The understanding that I gained from the module has helped me with my work in the office. I have now had to write many Transport Impact chapters for Transport Assessments and understand how to examine and incorporate speed survey data, as well as TRICS trip generation data, to investigate the possible impacts that a development might have on the local highway network. I have now had to use ARCADY, PICADY and LINSIG on a number of projects at work to assess the capacity of roundabouts, priority controlled junctions and traffic signal controlled junctions respectively. I feel having done the Travel Demand Analysis module I had a good basic understanding when starting to look at transport models, and this also meant (slightly) less questions for Matt and David to answer.
In January of this year I went back to UWE to do a second module, this time entitled ‘Changing Travel Behaviour’. Although rather psychological in its approach, I gained some useful insights into how to design questionnaires and the most effective ways in influencing peoples’ choice (this usually comes down to social norms- in other words just tell them that someone else is already doing something and they will likely want to do, or at least to be seen by others, to do that thing also).
I feel this module was helpful, especially with the increasing focus on sustainability and sustainable travel these days. In the office I have put together Sustainable Travel Packs for various developments and this module has helped me to consider several questions or issues people might consider when evaluating whether to change their mode of transport. It has also been useful meeting a fellow post-grad on the course who subsequently had to approve a KTC Travel Plan in her day-job for a local authority.

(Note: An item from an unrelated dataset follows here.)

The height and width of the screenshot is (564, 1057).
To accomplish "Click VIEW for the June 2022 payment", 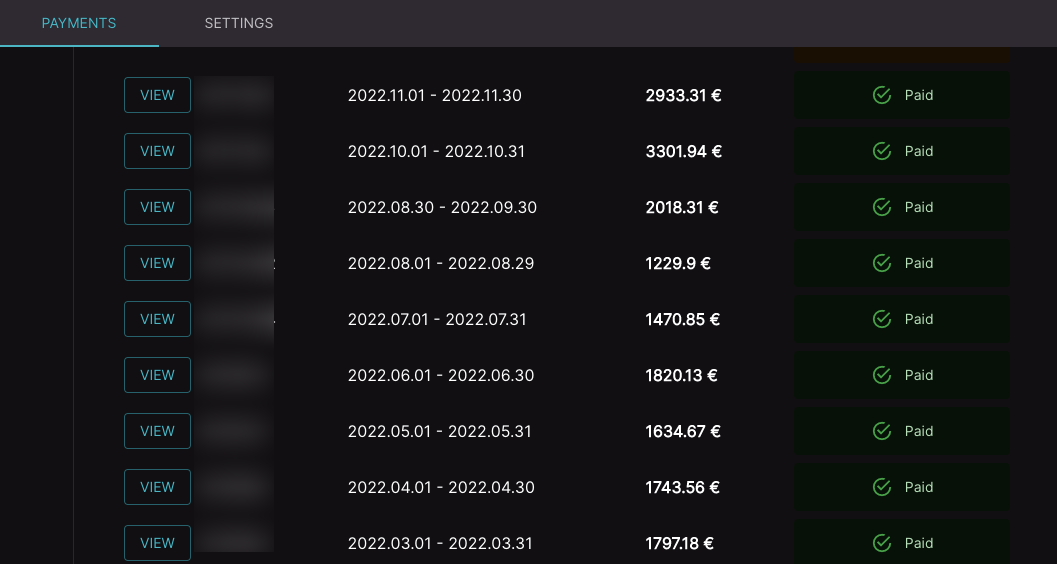I will pyautogui.click(x=157, y=375).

Felicity steering The Matthew in Bristol’s Floating Harbour
When my friends ask me what I do, I always struggle with how to answer, because (as cliché as it is) two days at work are never the same. Since starting at KTC I have had to: watch hours of video footage of traffic to work out how many buses per hour travel around the University of Bristol and locate where cars parking in the area cause problems; examine and edit a football clubs training timetable so that cars attending the ground never overflow out of the car park and onto surrounding residential roads; write Transport Statements to accompany planning applications for residential developments, new medical centres and hotels; investigate the accessibility of various sites for a proposed new supermarket; walk countless miles on Site Accessibility Audit visits; help design shared space schemes; produce various car park layout options for railway stations; and undertake junction capacity modelling to support Transport Assessments. There have been many more projects but I can’t make it all sound like hard work- working at KTC does mean an endless supply of ice-creams in the office and the opportunity to sail The Matthew down the Floating Harbour!